Идея обаяния была та же самая:
— Как услышала, что он жив-здоров, так и кинулась за ним. В городе ужас! Народ одурел! Что творится, капитан!.. А старики невменяемы!.. У-уух, старый!
И Даша показательно (этак слегка) дала папашке (мне) по шее.
А мент козырнул ей. Приветливо козырнул — езжайте, мол, дамочка! Вперед, мол!
Какое-то время мы ехали молча.
— Не грусти, дед. У тебя крепкая шея, крепкое здоровье, крепкий даже член — чего тебе еще в твои застойные годы?
Она усмехнулась:
— Следишь за дорогой?
— Слежу.
— А ты не следи.
Я и правда насторожился, снова завидев ментов, вытягивающих шеи. В нашу как раз сторону.
— Ах, если бы ментам тогда (у Дома, под выстрелами) шепнули, что у меня нет прав... Когда я торопилась к машине, а?.. Ментам прихватить водилу-женщину — это ж какая мечта! Видел их шеи?.. Слышал, дед, когда-нибудь про параллельные прямые?
— Ну.
— И что ты про них слышал?
— Не пересекаются.
— Это правильно. Это в самую точку... Это ты, дед, про шеи ментов слышал.

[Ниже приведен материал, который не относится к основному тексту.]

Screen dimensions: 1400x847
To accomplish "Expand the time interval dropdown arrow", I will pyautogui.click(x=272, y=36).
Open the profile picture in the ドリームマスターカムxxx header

Нас не остановили. Мы мчали дальше. Уже Москва.
Но расставание как-никак приближалось (по времени), и Даша опять соблаговолила кое-что припомнить:
— У меня, дед, в тот день были большие трудности... Ты же видел. Ты же присутствовал. Ломало же как!

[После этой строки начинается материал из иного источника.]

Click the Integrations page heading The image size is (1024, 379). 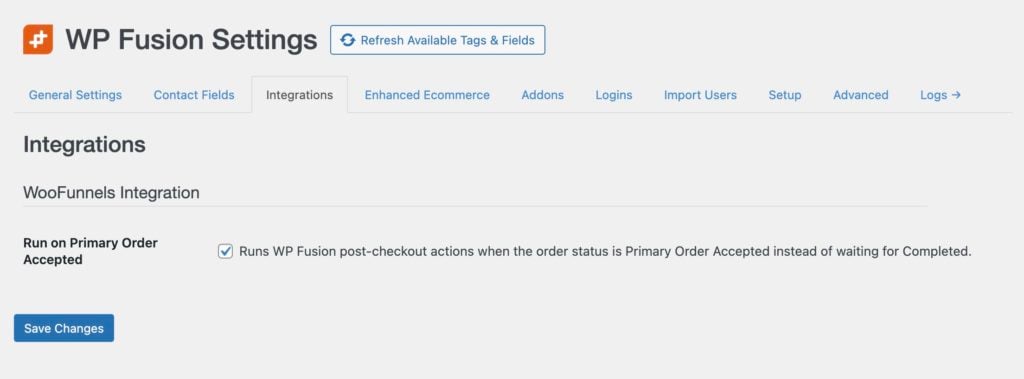point(84,144)
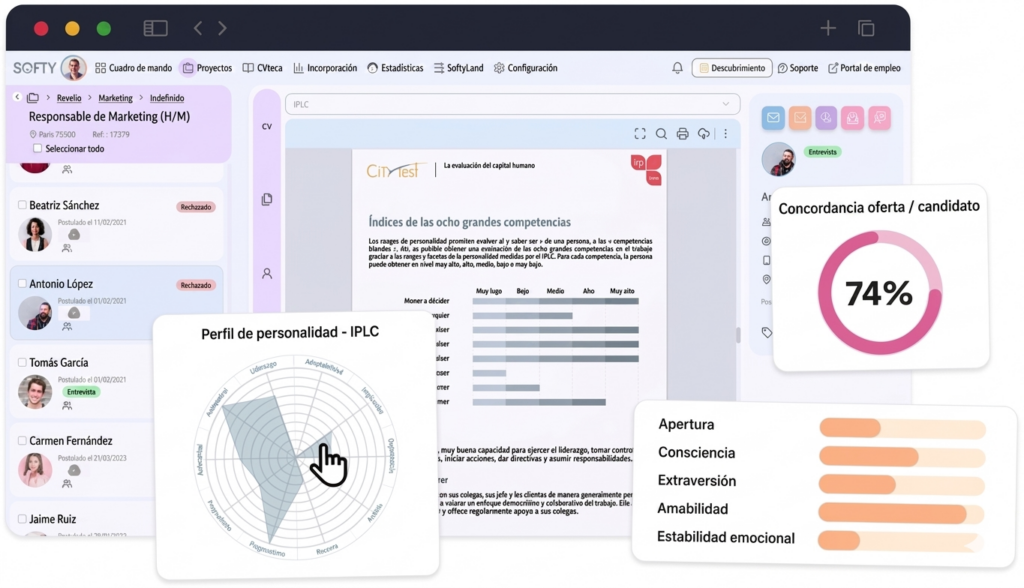Screen dimensions: 1024x588
Task: Check the Seleccionar todo checkbox
Action: click(x=38, y=149)
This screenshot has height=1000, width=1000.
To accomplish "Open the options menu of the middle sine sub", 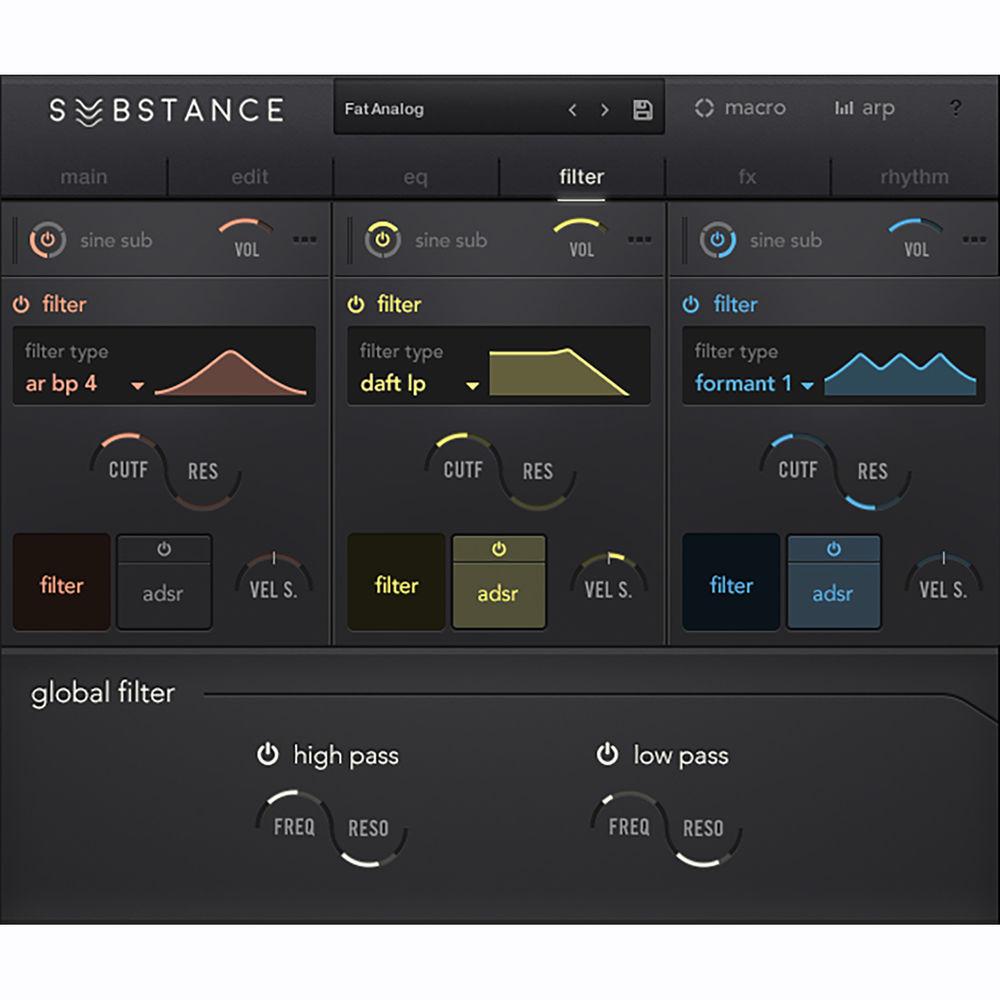I will tap(640, 240).
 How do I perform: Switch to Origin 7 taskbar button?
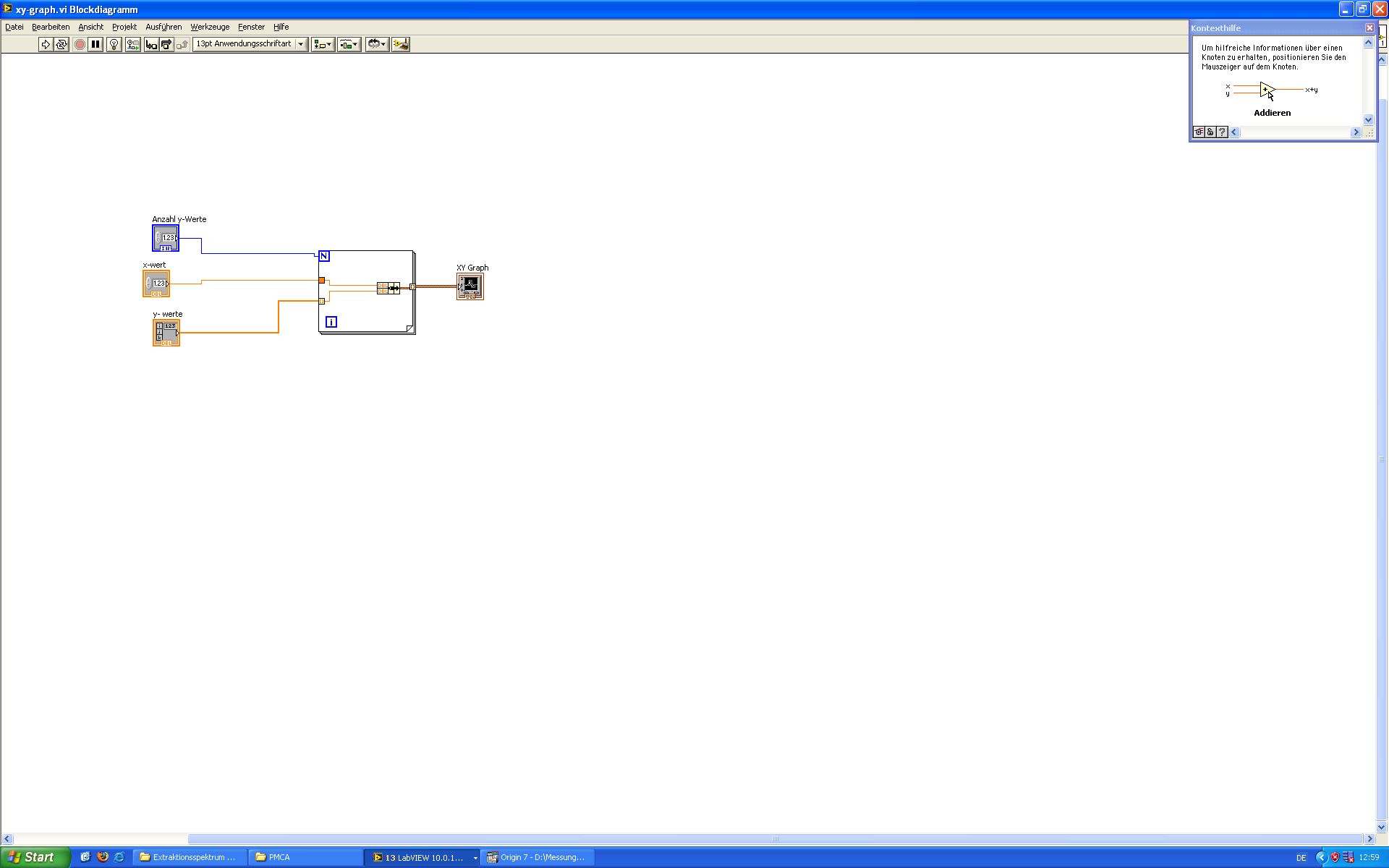click(x=539, y=857)
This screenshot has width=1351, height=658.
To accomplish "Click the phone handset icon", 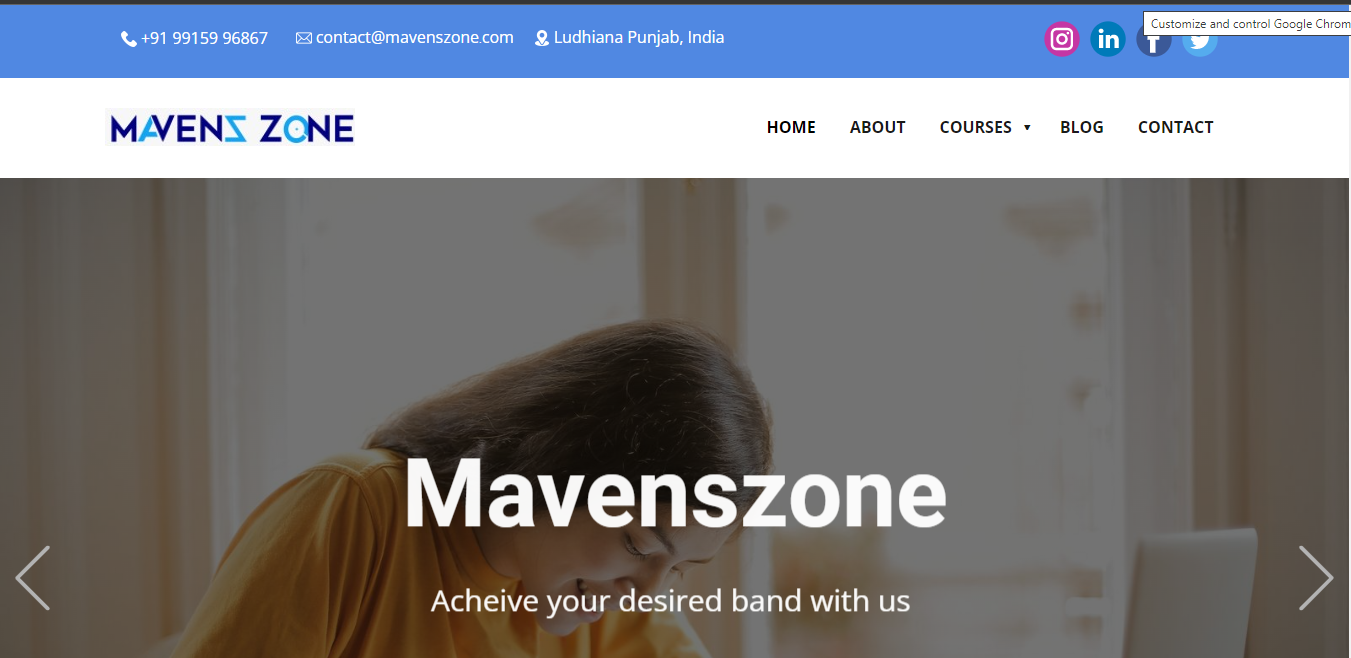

— По-моему, это только цок-цок.
— Ты, дед, без понятия! — Даша вроде как рассердилась. — Что ты несешь, в чем не смыслишь!.. Ты сам-то хоть раз в жизни этот цок-цок пробовал? Хоть раз?
— Как не пробовать!
— Когда это?
— Тогда же. При тебе... А лунные камни кто в носок собирал!
Она фыркнула:
— Да уж. Повеселил.
— Осторожнее!
Мы сделали лихой обгон.
— Не бойсь. Я за рулем — это класс.
Ее насмешки были теперь мягки. Были милы... Можно даже сказать — миролюбивы.

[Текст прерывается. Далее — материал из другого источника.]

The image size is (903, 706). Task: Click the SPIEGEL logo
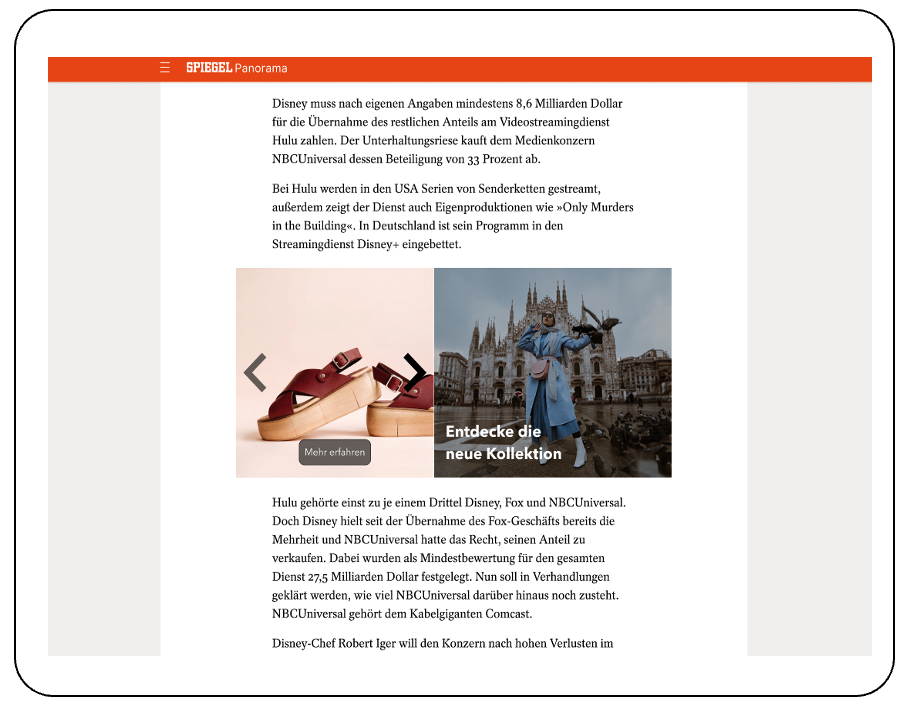tap(208, 68)
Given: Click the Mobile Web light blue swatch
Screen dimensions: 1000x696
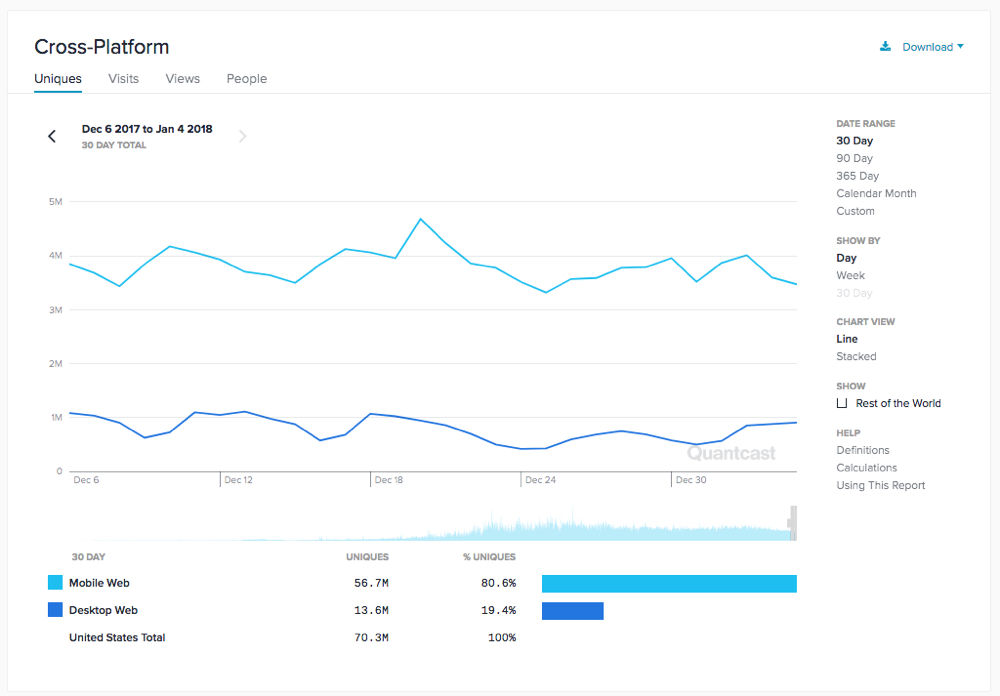Looking at the screenshot, I should click(x=55, y=583).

— Дед. Вот ты бегал, говорят, по всем проломам и проемам. Голый. С членом наперевес. Что ты при этом чувствовал?
— Счастье.
— Счастье?
— Насколько я помню.
— Но ты же, говорят, долго бегал. Разве счастье бывает долгим?.. Говорят, фээсбэшники тебя наснимали полные две кассеты. А зачем ты кричал: «Мы сдаемся!»
— Не кричал я.
— Кричал!.. Еще как слышно кричал!.. Ты кричал и скакал по руинам со стоячим. На пленке, говорят, отлично все заснято. Бегал и кричал: «Мы сдаемся». Всех потрясло! Всех тогда закачало!.. Защитники Дома тогда и проголосовали за сдачу. А рядовые защитники — единогласно!.. Ты знаешь ли, дед, что сдача Дома началась из-за твоих криков. Из-за твоего дурацкого скаканья.
Я посмеялся:
— А говорила, ничего интересного. Цок-цок...
— Не права! Не права!.. Ты, дед, счастливчик. Ты уже в истории. Вписан в историческое событие... А ведь тебе легко далось! Всего-то и дел, что куролесил голый. Скакал. Выл.
— Я?
— Желтые газеты уже подробно все написали. Тебя разыскивают. Но что ты имел в виду?.. Когда кричал: «Мы сдаемся. Но ночь наша!»... А потом спешно побежал кого-то трахать.